━━━ Listed entries ━━━
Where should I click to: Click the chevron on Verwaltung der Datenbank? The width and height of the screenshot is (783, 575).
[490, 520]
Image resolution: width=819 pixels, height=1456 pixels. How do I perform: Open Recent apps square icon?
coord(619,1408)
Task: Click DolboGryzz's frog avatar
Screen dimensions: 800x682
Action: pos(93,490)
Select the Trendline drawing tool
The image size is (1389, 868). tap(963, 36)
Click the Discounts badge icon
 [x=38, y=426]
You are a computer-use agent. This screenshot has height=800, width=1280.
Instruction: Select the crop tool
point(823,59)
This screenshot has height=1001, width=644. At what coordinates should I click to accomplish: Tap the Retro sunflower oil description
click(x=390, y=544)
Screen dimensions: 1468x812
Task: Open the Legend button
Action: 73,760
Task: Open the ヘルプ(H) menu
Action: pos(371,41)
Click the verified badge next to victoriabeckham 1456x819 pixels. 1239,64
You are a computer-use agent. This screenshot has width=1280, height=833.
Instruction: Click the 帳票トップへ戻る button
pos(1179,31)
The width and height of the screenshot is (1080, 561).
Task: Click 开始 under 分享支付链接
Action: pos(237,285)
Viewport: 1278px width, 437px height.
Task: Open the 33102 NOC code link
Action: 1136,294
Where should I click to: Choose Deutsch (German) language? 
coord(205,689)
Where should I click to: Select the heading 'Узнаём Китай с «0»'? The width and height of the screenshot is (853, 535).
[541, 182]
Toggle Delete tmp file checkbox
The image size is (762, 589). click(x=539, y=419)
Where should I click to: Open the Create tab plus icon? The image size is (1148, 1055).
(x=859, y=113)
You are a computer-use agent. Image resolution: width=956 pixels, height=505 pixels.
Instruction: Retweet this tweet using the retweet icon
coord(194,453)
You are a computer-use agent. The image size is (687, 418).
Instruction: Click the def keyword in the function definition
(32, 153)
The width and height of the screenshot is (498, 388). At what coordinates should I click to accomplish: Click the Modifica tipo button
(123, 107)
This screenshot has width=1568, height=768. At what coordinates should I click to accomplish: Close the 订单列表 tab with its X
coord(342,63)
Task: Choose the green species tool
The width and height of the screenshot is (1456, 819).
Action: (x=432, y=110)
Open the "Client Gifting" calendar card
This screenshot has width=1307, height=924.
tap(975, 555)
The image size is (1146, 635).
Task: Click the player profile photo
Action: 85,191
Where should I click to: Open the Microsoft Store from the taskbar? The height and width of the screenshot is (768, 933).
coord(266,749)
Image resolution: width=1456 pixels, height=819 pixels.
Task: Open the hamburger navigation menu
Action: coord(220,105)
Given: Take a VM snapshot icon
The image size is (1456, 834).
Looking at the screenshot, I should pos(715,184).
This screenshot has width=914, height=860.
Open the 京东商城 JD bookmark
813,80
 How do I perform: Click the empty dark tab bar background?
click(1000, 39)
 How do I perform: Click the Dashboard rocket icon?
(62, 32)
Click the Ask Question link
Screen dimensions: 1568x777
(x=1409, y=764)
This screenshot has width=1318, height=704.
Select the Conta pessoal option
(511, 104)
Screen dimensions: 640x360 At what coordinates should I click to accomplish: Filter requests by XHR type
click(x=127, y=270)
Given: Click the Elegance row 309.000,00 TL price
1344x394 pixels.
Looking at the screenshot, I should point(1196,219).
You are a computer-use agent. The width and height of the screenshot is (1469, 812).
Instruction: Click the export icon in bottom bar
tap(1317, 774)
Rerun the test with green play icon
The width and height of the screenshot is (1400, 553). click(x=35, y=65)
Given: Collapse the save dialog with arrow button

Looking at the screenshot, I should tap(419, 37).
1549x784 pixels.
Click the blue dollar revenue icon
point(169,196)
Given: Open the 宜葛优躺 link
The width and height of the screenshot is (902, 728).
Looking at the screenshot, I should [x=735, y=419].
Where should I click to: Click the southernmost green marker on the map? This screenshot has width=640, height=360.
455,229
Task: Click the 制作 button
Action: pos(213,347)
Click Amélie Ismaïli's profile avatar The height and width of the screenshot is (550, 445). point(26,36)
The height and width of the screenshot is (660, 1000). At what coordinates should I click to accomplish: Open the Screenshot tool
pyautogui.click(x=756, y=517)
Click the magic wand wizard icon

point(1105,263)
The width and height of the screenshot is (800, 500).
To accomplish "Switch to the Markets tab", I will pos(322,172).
━━━
= What to work on =
How many lines in the items above contain the string "link", with case counting? Give only the number.

= Solution to this exercise =
3